• YOUR ASSIGNMENT
Return the entries below precisely, omitting nothing.

[EXERCISE INPUTS Boundary: Start]

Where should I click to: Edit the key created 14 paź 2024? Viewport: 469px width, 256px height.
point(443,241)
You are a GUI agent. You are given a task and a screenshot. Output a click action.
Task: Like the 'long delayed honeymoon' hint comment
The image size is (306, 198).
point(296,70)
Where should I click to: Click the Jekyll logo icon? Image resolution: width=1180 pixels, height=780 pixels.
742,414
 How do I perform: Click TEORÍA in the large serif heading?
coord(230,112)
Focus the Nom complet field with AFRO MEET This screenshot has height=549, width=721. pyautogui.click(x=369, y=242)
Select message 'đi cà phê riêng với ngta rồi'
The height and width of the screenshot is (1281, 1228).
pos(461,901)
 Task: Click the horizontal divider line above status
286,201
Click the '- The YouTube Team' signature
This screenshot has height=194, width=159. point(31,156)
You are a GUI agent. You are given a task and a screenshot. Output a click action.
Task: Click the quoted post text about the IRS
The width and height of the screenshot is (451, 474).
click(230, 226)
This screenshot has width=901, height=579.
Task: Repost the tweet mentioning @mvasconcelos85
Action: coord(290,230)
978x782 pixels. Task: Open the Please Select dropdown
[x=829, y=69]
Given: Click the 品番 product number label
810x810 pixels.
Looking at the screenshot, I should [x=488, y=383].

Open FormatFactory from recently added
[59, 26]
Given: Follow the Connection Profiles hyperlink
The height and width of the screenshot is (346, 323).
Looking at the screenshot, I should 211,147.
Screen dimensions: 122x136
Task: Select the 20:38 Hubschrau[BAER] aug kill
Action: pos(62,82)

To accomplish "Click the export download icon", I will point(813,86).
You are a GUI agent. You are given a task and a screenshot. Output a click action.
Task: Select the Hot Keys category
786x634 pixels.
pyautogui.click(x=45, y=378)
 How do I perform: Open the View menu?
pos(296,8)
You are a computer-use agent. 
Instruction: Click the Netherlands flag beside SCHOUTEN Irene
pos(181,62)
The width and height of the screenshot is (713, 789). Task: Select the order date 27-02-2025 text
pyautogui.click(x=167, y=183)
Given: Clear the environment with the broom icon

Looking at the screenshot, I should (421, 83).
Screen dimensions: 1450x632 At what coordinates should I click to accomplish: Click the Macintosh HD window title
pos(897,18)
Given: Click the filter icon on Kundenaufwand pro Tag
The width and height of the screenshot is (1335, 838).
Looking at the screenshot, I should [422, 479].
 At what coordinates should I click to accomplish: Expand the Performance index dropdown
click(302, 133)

[EXERCISE INPUTS Boundary: End]

• ANSWER BELOW
Where should I click to: Edit the key created 14 paź 2024? Viewport: 469px width, 256px height.
point(443,241)
You are a GUI agent. You are given a task and a screenshot. Output a click action.
Task: Like the 'long delayed honeymoon' hint comment
The image size is (306, 198).
point(296,70)
Where should I click to: Click the Jekyll logo icon? Image resolution: width=1180 pixels, height=780 pixels.
742,414
 How do I perform: Click TEORÍA in the large serif heading?
coord(230,112)
Focus the Nom complet field with AFRO MEET This screenshot has height=549, width=721. pyautogui.click(x=369, y=242)
Select message 'đi cà phê riêng với ngta rồi'
The height and width of the screenshot is (1281, 1228).
pos(461,901)
 Task: Click the horizontal divider line above status
286,201
Click the '- The YouTube Team' signature
This screenshot has height=194, width=159. point(31,156)
You are a GUI agent. You are given a task and a screenshot. Output a click action.
Task: Click the quoted post text about the IRS
The width and height of the screenshot is (451, 474).
click(230, 226)
This screenshot has width=901, height=579.
Task: Repost the tweet mentioning @mvasconcelos85
Action: coord(290,230)
978x782 pixels. Task: Open the Please Select dropdown
[x=829, y=69]
Given: Click the 品番 product number label
810x810 pixels.
Looking at the screenshot, I should [x=488, y=383].

Open FormatFactory from recently added
[59, 26]
Given: Follow the Connection Profiles hyperlink
The height and width of the screenshot is (346, 323).
Looking at the screenshot, I should 211,147.
Screen dimensions: 122x136
Task: Select the 20:38 Hubschrau[BAER] aug kill
Action: pos(62,82)

To accomplish "Click the export download icon", I will point(813,86).
You are a GUI agent. You are given a task and a screenshot. Output a click action.
Task: Select the Hot Keys category
786x634 pixels.
pyautogui.click(x=45, y=378)
 How do I perform: Open the View menu?
pos(296,8)
You are a computer-use agent. 
Instruction: Click the Netherlands flag beside SCHOUTEN Irene
pos(181,62)
The width and height of the screenshot is (713, 789). Task: Select the order date 27-02-2025 text
pyautogui.click(x=167, y=183)
Given: Clear the environment with the broom icon

Looking at the screenshot, I should (421, 83).
Screen dimensions: 1450x632 At what coordinates should I click to accomplish: Click the Macintosh HD window title
pos(897,18)
Given: Click the filter icon on Kundenaufwand pro Tag
The width and height of the screenshot is (1335, 838).
Looking at the screenshot, I should [422, 479].
 At what coordinates should I click to accomplish: Expand the Performance index dropdown
click(302, 133)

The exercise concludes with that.